In the above embodiments/examples, the first signal transmission circuit simply has an input terminal connected to the first input terminal of the phase comparator circuit, and the second signal transmission circuit is a feedback circuit.
This may also be the opposite configuration. Alternatively, a feedback signal having an opposite phase to the output signal of the low-pass filter applied to the second signal transfer circuit may be provided to the first signal transfer circuit so that both circuits constitute respective feedback circuits.

〔Effect of the invention〕

As explained above, the present invention does not use a conventional voltage-controlled oscillator, but simply provides the first and second signal transfer circuits and controls the transfer function of one or both of them. I in L? M detection can be achieved. Therefore, since the present invention does not require a voltage controlled oscillator, it has the effect of eliminating various drawbacks caused by the conventional voltage controlled oscillator and providing an FM detector that operates stably.
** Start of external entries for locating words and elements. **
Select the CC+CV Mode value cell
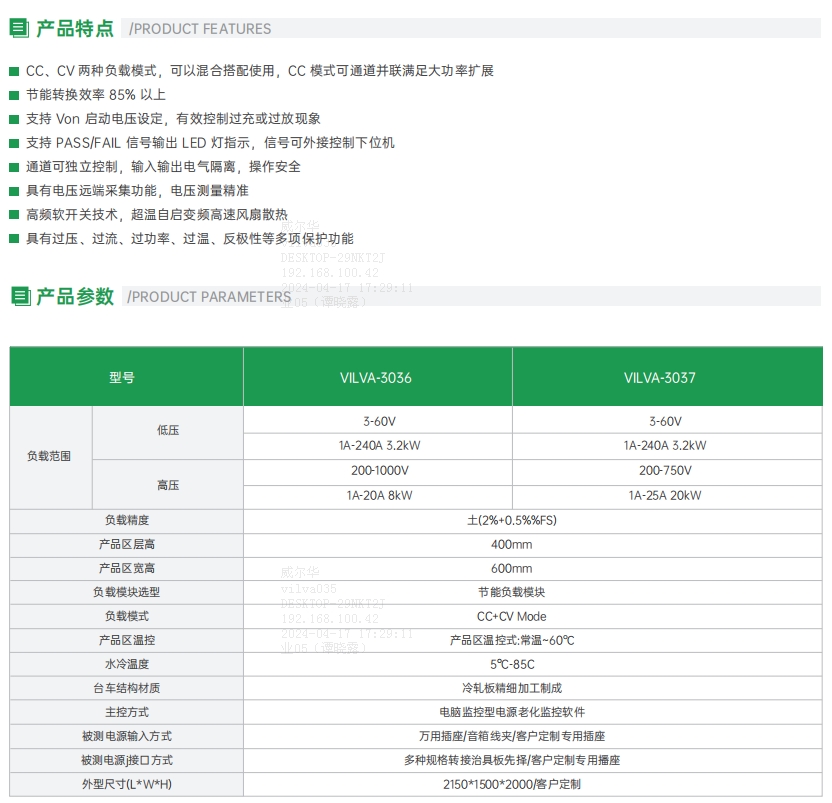Screen dimensions: 832x803 click(511, 616)
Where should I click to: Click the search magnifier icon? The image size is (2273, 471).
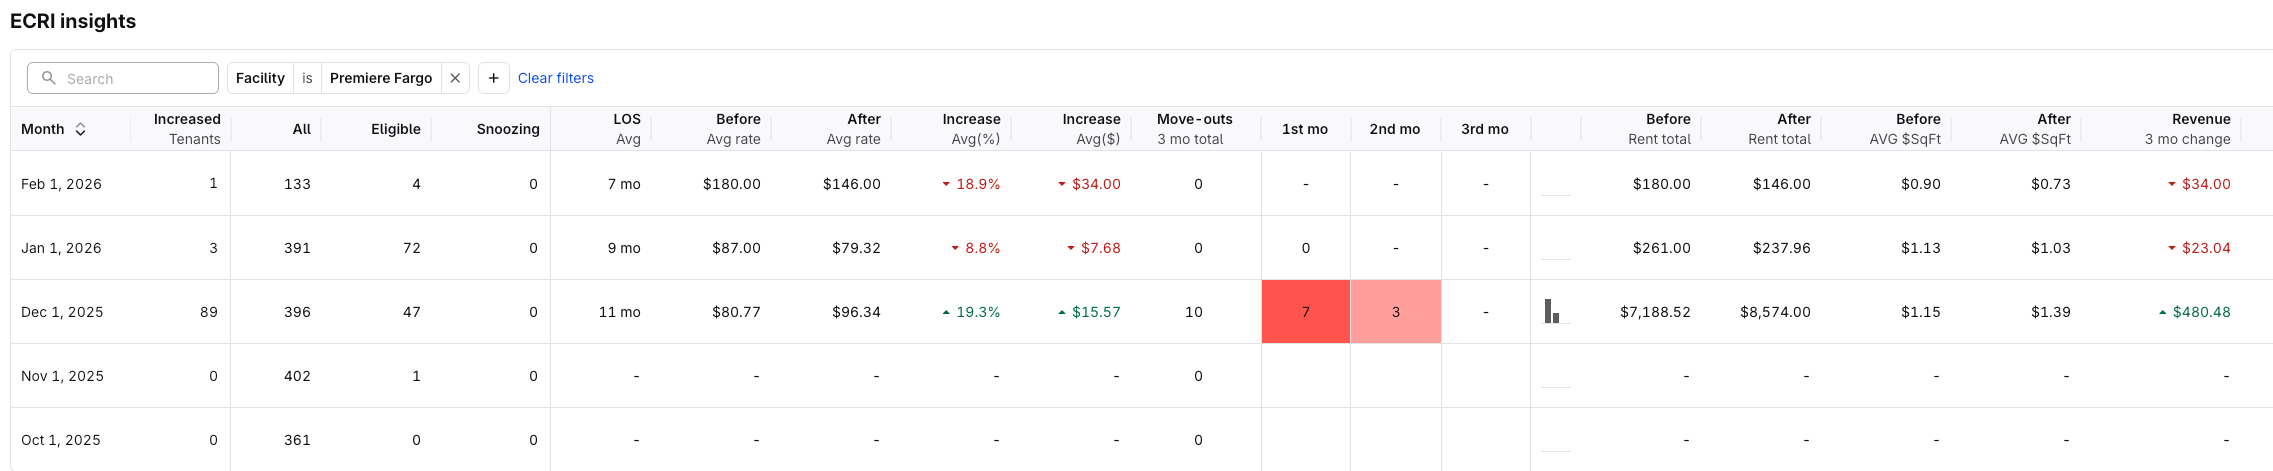click(x=48, y=78)
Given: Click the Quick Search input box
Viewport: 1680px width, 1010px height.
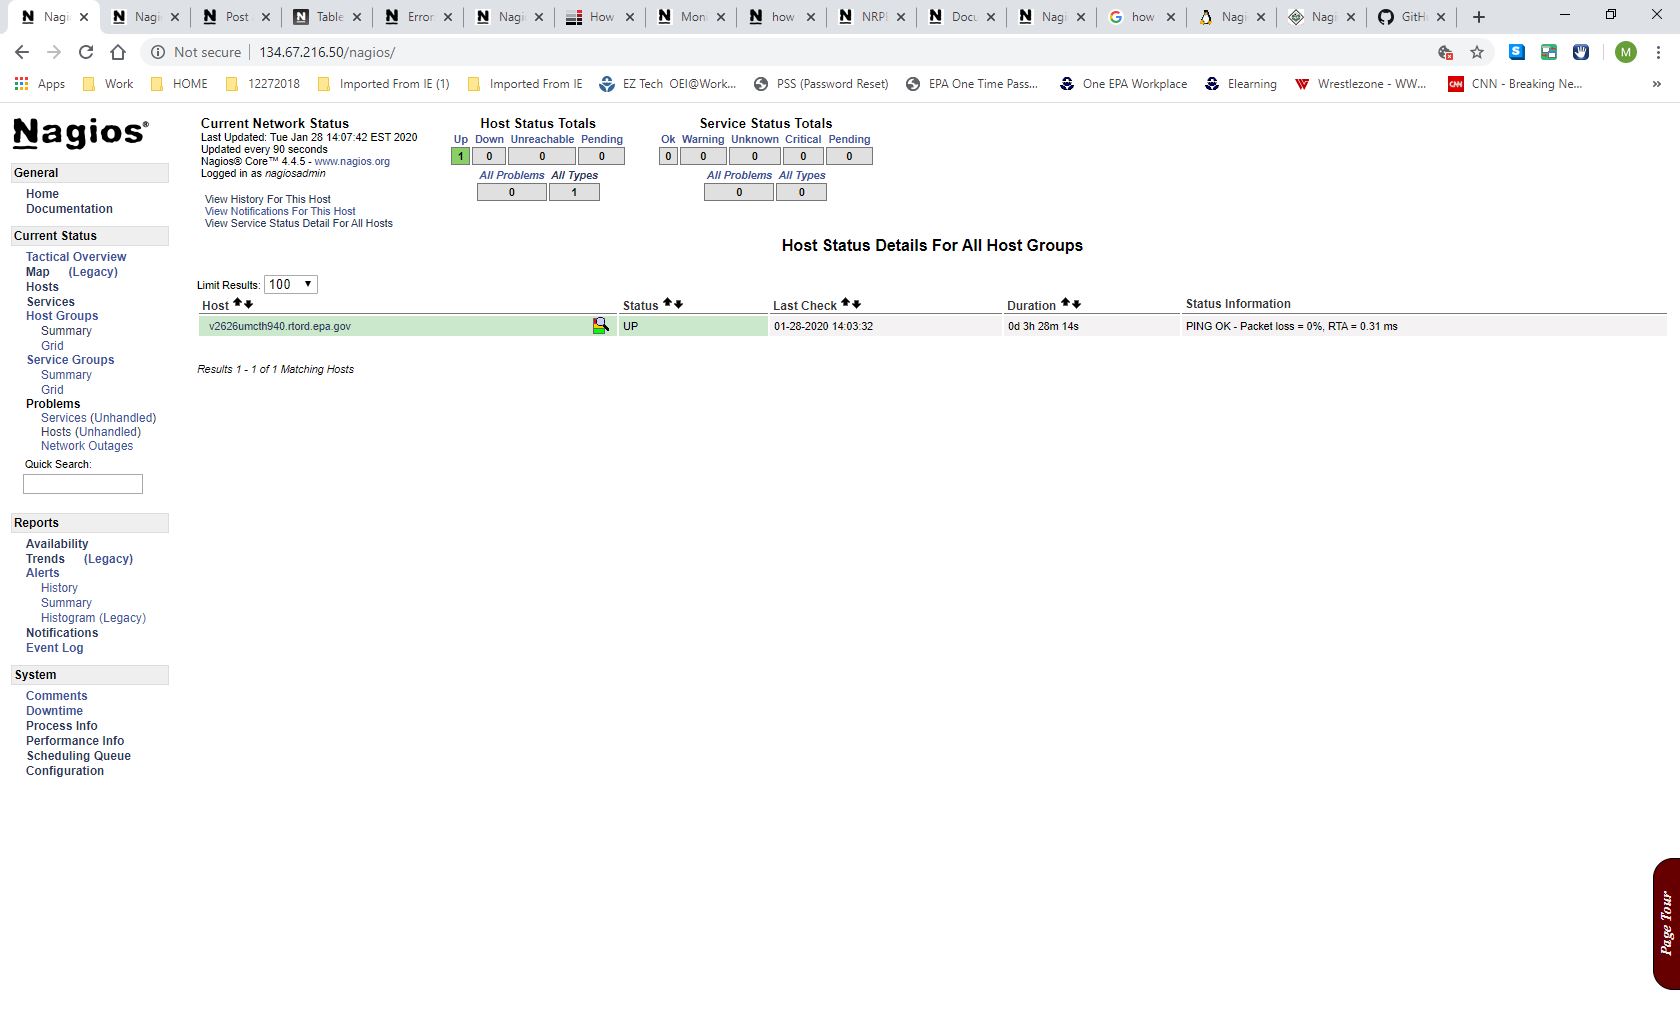Looking at the screenshot, I should click(83, 484).
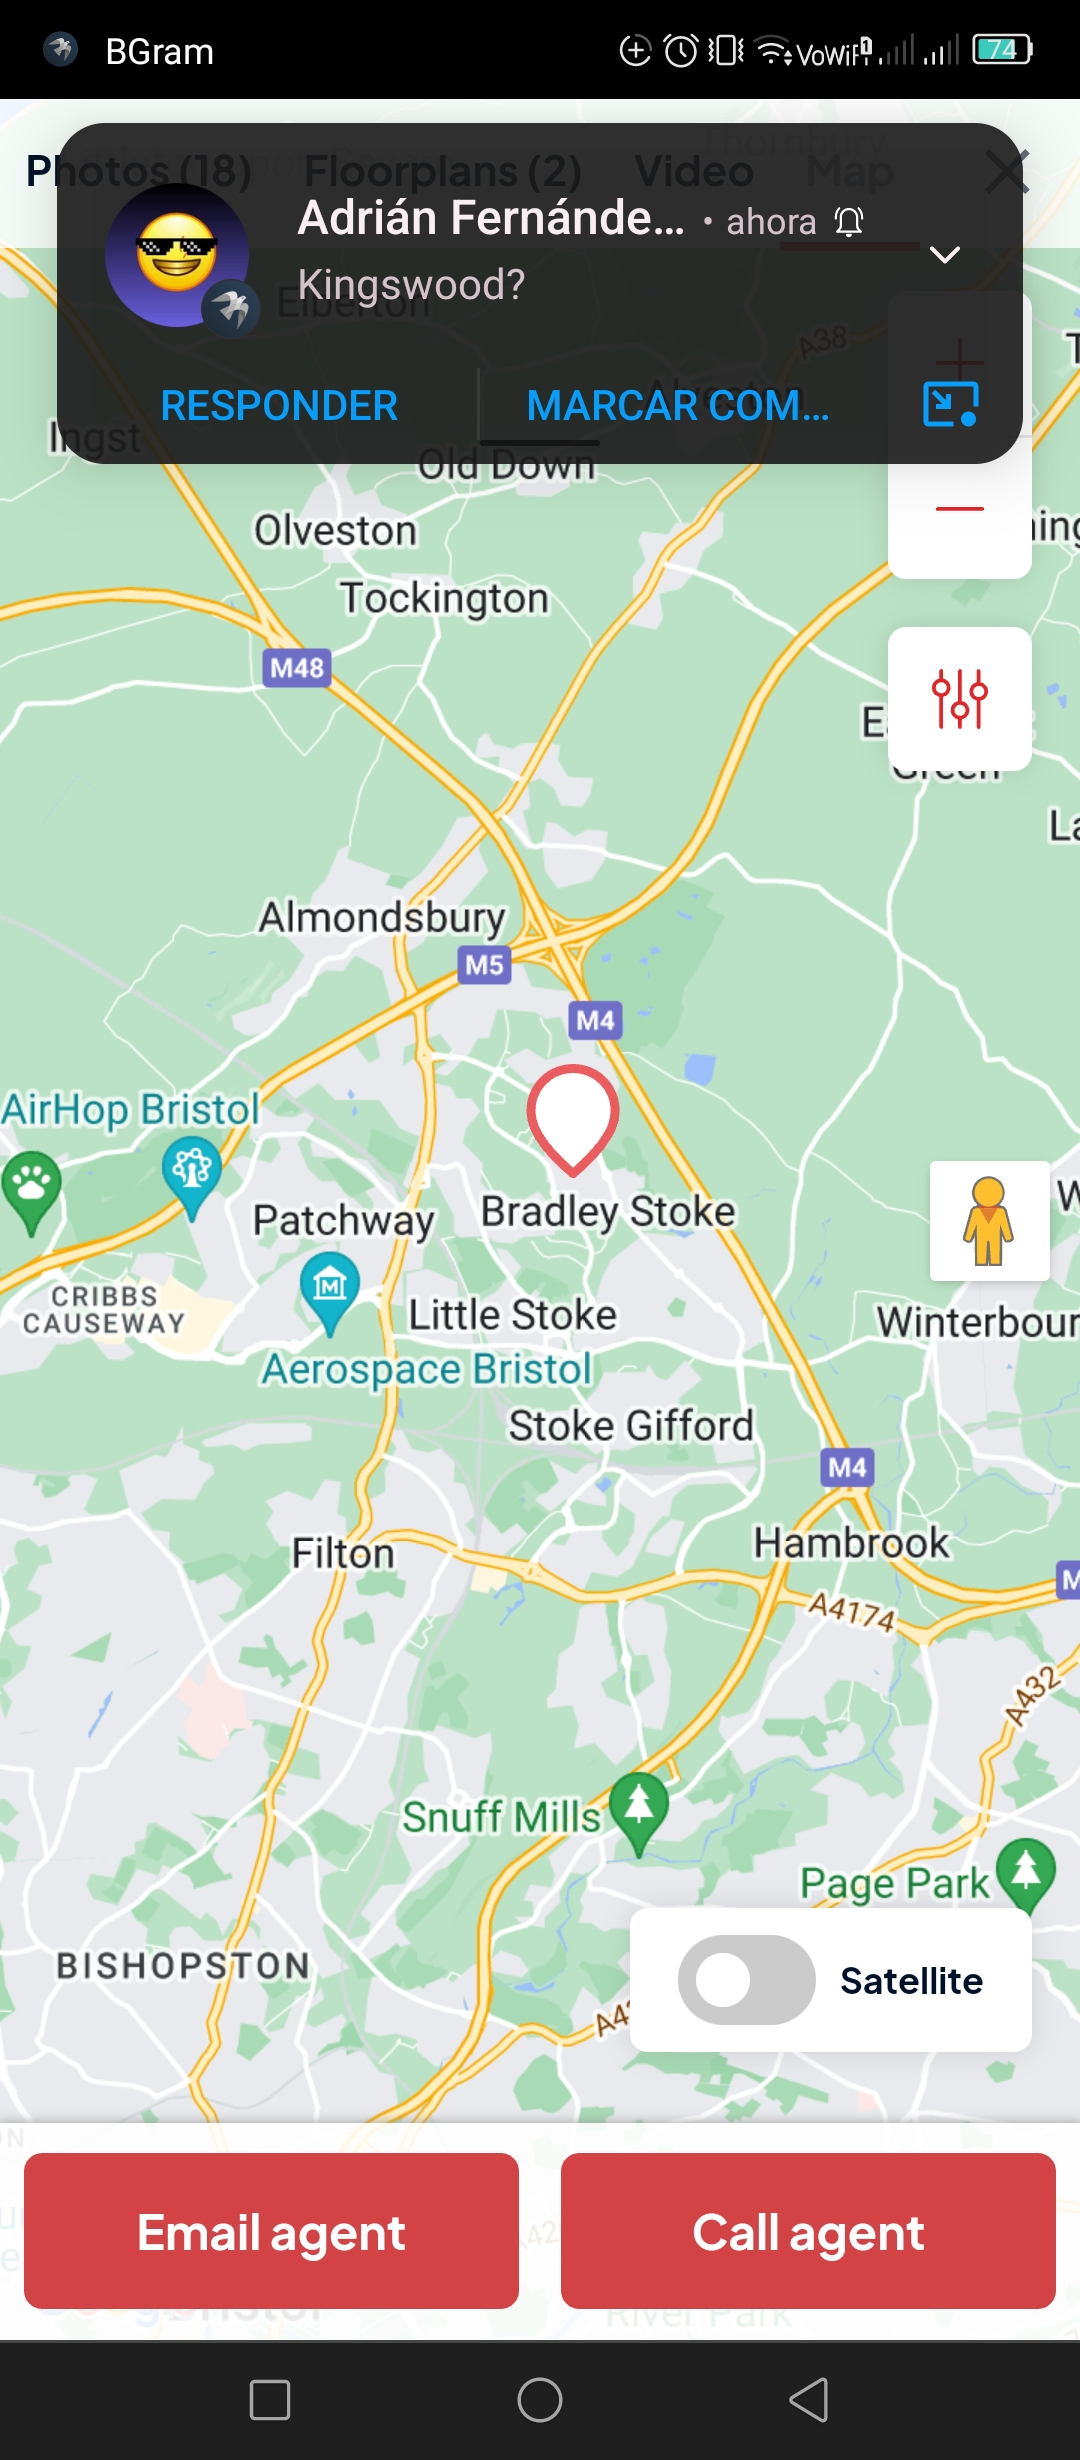This screenshot has height=2460, width=1080.
Task: Tap Android back navigation button
Action: click(809, 2400)
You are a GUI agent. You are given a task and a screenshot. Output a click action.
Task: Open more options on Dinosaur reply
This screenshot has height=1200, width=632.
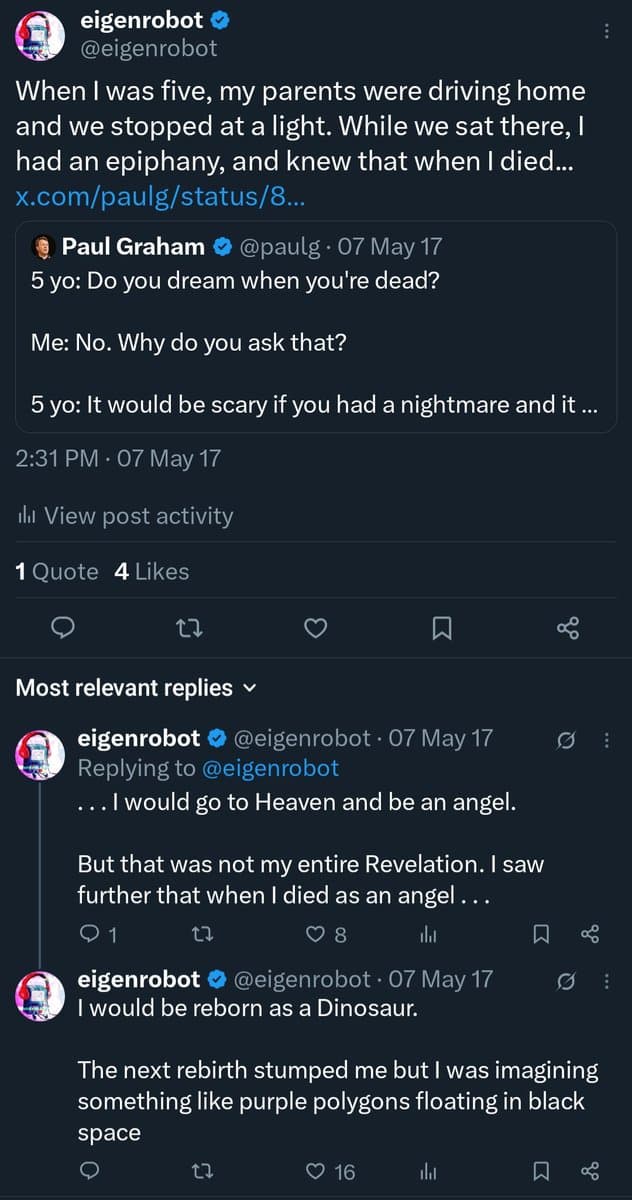pyautogui.click(x=605, y=981)
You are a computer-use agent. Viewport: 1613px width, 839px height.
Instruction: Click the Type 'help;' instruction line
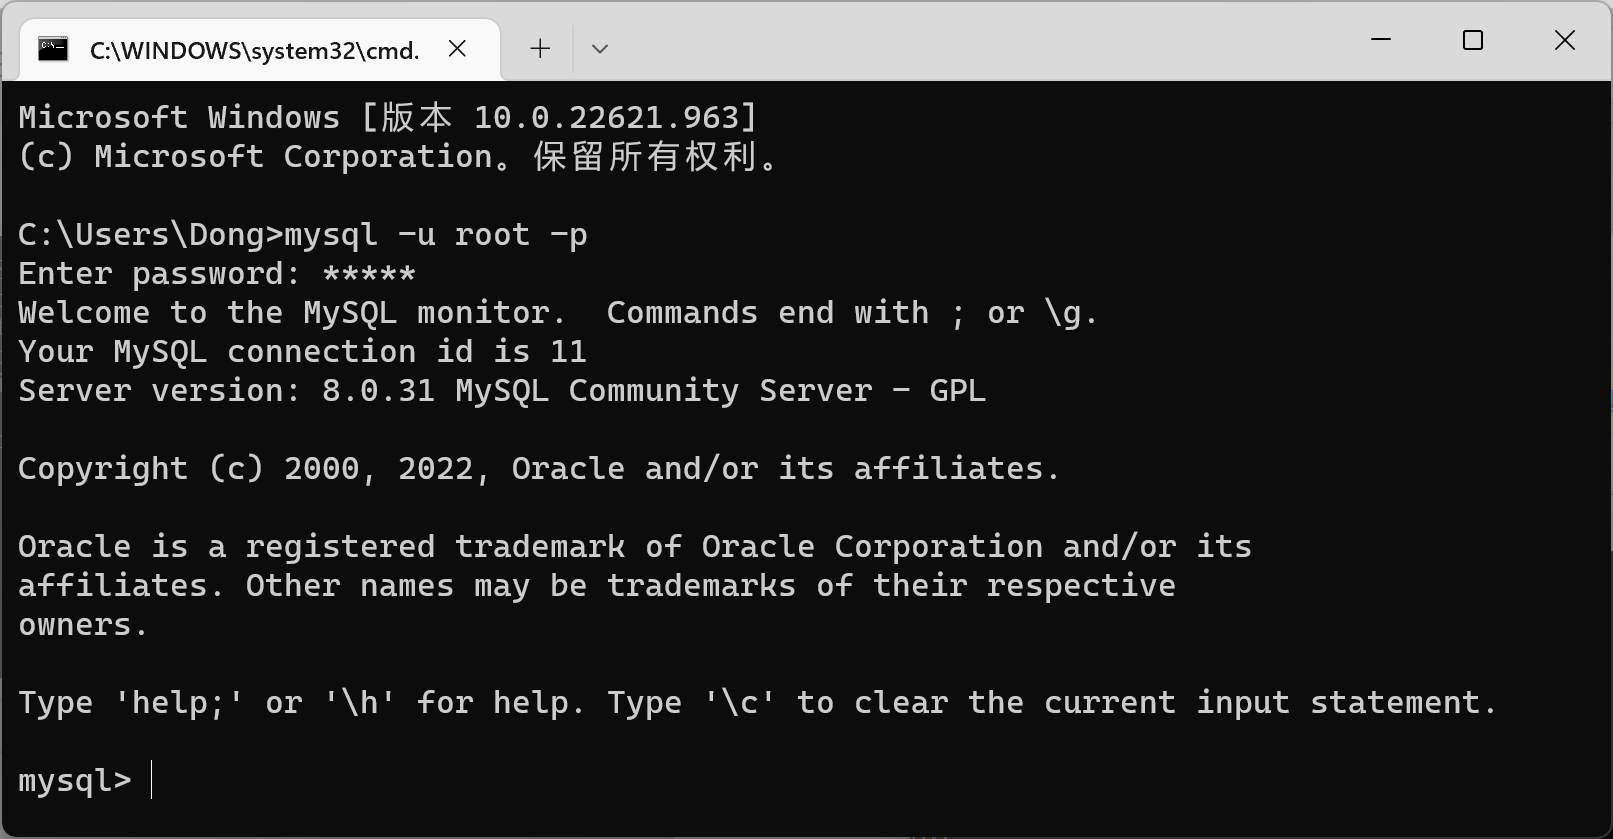click(755, 701)
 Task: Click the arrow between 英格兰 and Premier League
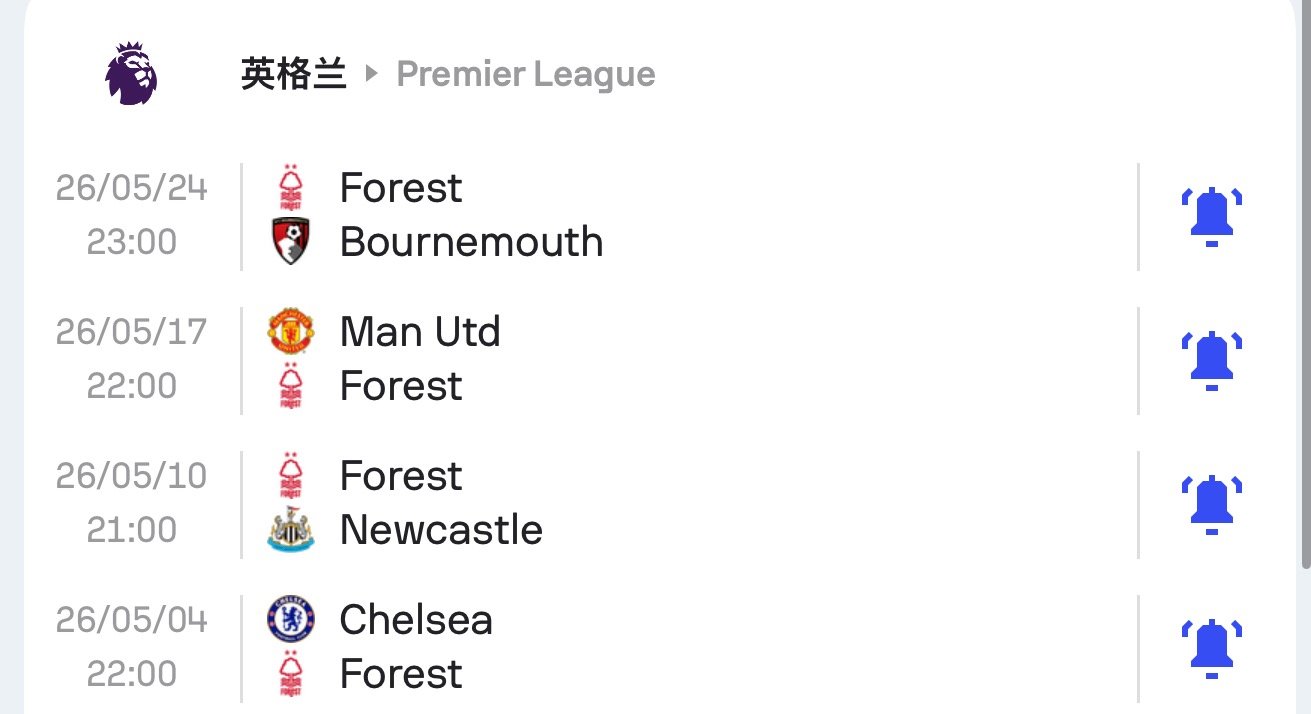(x=372, y=74)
[Brief explanation of drawings]

FIG. 1 is a circuit diagram showing the basic configuration of an embodiment of the present invention. 2 and 3 are voltage phase frequency characteristic diagrams of the second signal transmission circuit of FIG. 1. FIG. 4 is a characteristic diagram of the variable capacitance element shown in FIG. FIG. 5 is a circuit diagram showing an example of the phase comparator shown in FIG. 1. FIG. 6 is a circuit diagram showing an example of the low-pass filter of FIG. 1. FIG. 7 is a signal circuit diagram showing an example of the second signal transmission circuit of FIG. 1. FIG. 8 is a block diagram showing a conventional example. 101...First signal transfer circuit, 102...Second signal transfer circuit, 103.103a...Phase comparator, 1
04.104a...Low pass filter, 105.1.05a
...Amplifier, A...Input terminal, B...First input terminal, C...Second input terminal, CI, C2, C11,
CI2, C31, C32...Capacitor, DI, D2
...variable capacitance element, F31...ceramic resonator,
101.131, I32... Constant current source, ■, 1...
Inductor, P...output terminal, R1-R3, R11,
R12, R31-R37...Resistor, Sl...Control terminal, T1-T6, S2, S4...Terminal, ■...Reference voltage application terminal, VCC...Power supply terminal, Q1-Q12,
Q31 to Q34, Q41, Q42...transistors.

Claims (1)

[Claims] (1) In a phase-locked FM detection circuit that includes a phase comparator and a low-pass filter connected to its output, a first signal that is connected to the input terminal and provides the first input of the phase comparator. a transmission circuit; and a second signal transmission circuit connected to the input terminal and providing a second input of the phase comparator, and at least one of the first and second signal transmission circuits is connected to the low An FM detection circuit characterized in that the frequency transfer characteristic thereof is changed by the output signal of a band pass filter.